If an SAT passage describes someone in a difficult spot as upset, worried, and concerned, then we can choose any answer that means exactly the same thing as “upset,” “worried,” or “concerned”… but we can’t pick a word like “conflicted” unless the text specifically states that a character feels two different emotions at the same time that seem to go against each other, because that’s what the word “conflicted” literally means.

On the other hand, if the passage said something like, “I was worried about my cousin’s illness, but I was also optimistic that he was strong enough to overcome it,” then you could pick an answer choice that described the character as “conflicted,” because being “worried” and “optimistic” are two conflicting emotions. Further, the ideas of those emotions would be connected by the word “but,” which shows that the speaker considers them to be conflicting ideas. See how that works?

The SAT Reading Test butters its bread by forcing you to justify its wrong answers. When you always focus on why answers are wrong, you’ll always be using the best strategy possible.

If you focus on why they’re right, you’re walking into a booby-trap.

2. The “What ______?” Rule

The best way to explain what we call the “what _______?” Rule is through an example. Let’s say you read a quick passage with this thesis: “People are always trying hard to impress their friends.”

The question is: “What is the author trying to accomplish with this passage?”

A. He’s trying to disprove an argument.

B. He’s trying to recount an anecdote.

C. He’s trying to win over an adversary.

D. He’s trying to prove a point

As you work to eliminate answer choices, the easiest and best tactic you can use is to define the nouns within the answer choices by asking: WHAT _______?

A. What argument? What is he disproving? There’s nothing he’s disproving - no argument he’s trying to prove wrong. Wrong.

B. What anecdote? What story is he telling? He never told an anecdote. Wrong.

C. What adversary? Who is the person he’s trying to win over? I didn’t see an adversary anywhere. Wrong.

D. What point? Oh…the point that “people are always trying hard to impress their friends.” Okay…so I can answer that “What ______?” question. Correct.

The only answer that isn’t wrong will be the one you can answer the “what _______?” question for!!!

If you ask “what _____?” for a particular noun in an answer choice, and you realize that you can’t think of the answer to that question, then that answer choice is automatically wrong!

Now that you know about this strategy, you’ll be blown away by how frequently you’ll be able to use it.

3. Disguise

Many students get tricked into picking the right answer for the wrong person. For example, let’s say you’re reading a passage about a family feud. The husband, John, is suspicious of his wife Jane’s loyalty toward him. This regularly leads to him getting angry with her. On the other hand, Jane, who is, in fact, seeing someone else, assumes the reasons for her husband’s recent temper are issues at his workplace.

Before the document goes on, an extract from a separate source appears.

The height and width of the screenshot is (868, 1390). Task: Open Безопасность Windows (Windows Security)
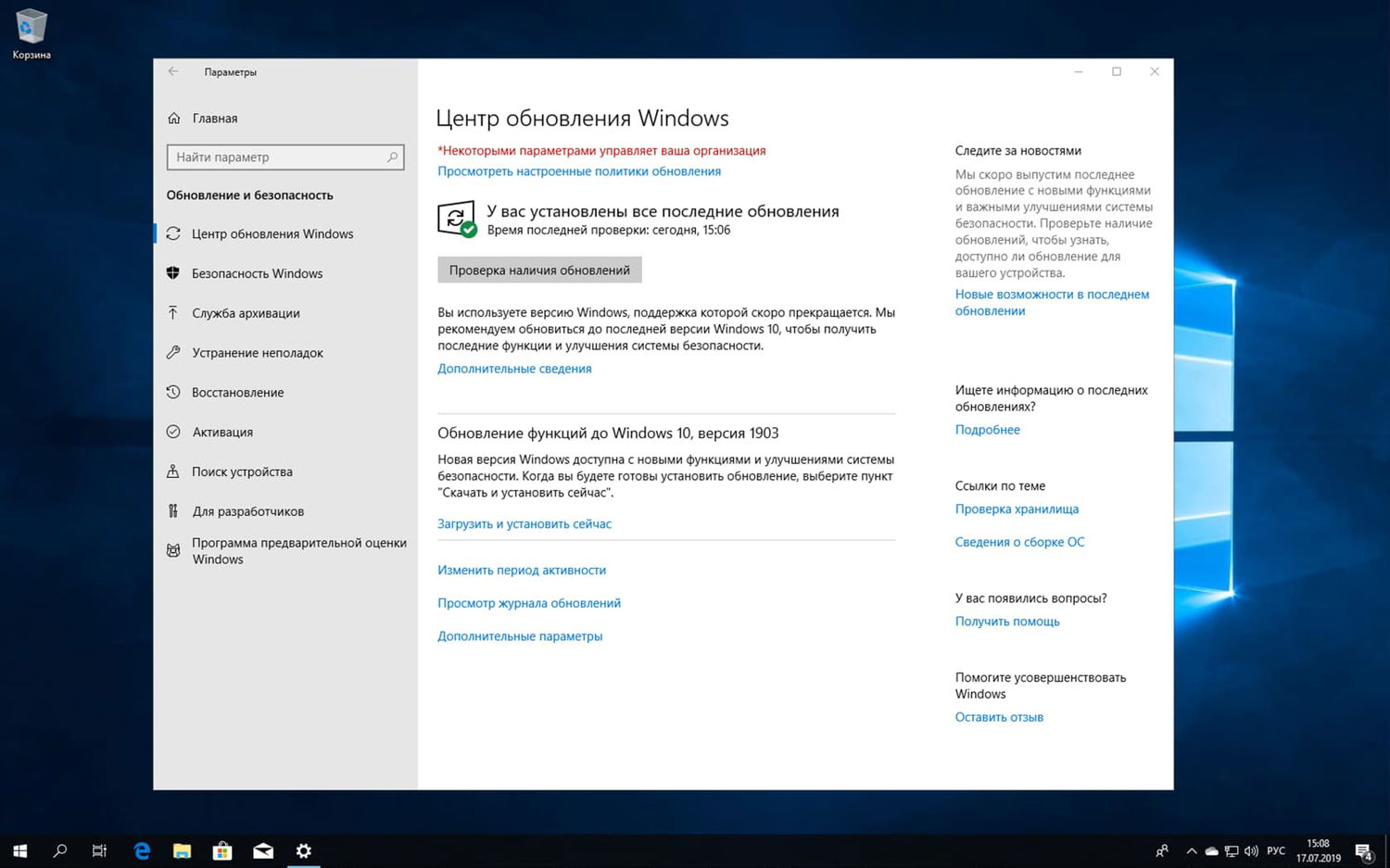pyautogui.click(x=257, y=273)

The question you’re asked is “According to Jane, why does John regularly fight with her?

The answers will then be a complete mix of: “John knows that Jane is cheating on him” and “John can’t stand her.” Even worse, there will also be answers like this: “Jane is untrustworthy”

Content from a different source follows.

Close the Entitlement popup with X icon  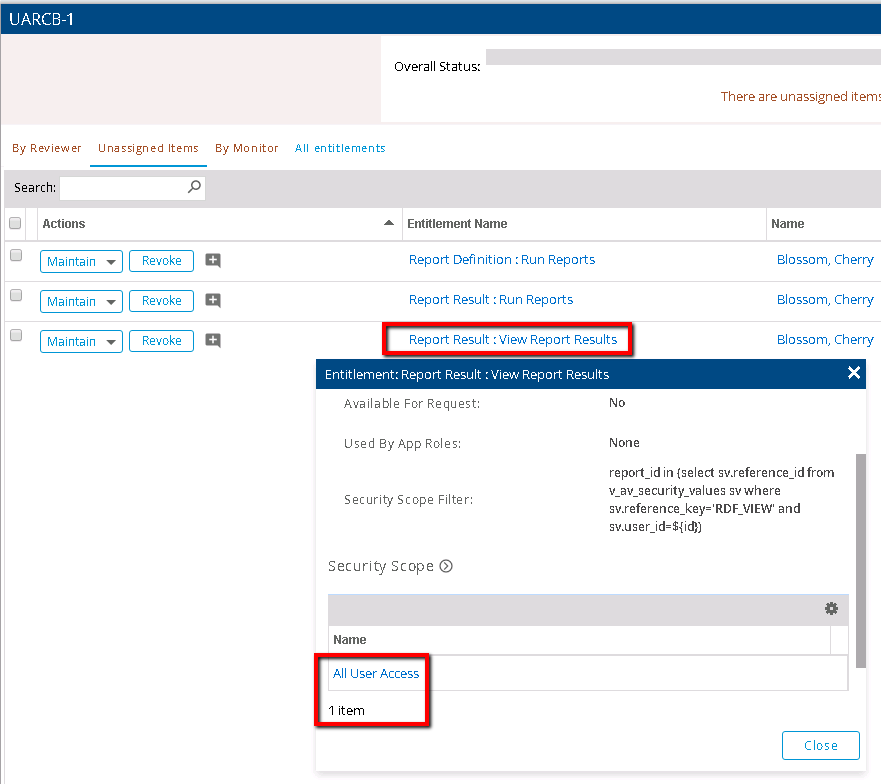[x=854, y=373]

In effect, the SAT is hitting every possible hot button that might make you forget the real question asked. Remember, the question is regarding Jane; therefore, the right answer must be from Jane’s perspective, and not John’s perspective.

Is it true that Jane is cheating on John? Yes. But that does not matter here. What matters here is what Jane thinks, and she thinks that her husband is angry because he has issues at his workspace.

This might seem simple, and that’s because it is. However, these kinds of errors are responsible for tons of lost points on the SAT Reading Test. You need to pay extremely close attention to words like ‘according to’ in the question. If you forget to take the correct point of view, you’re dead in the water.

You also have to be extra careful when the question asks you about “Person X” or the “narrator” or anyone or any subject. It helps to be 100% sure that you are referring to the right opinion of the right person or thing.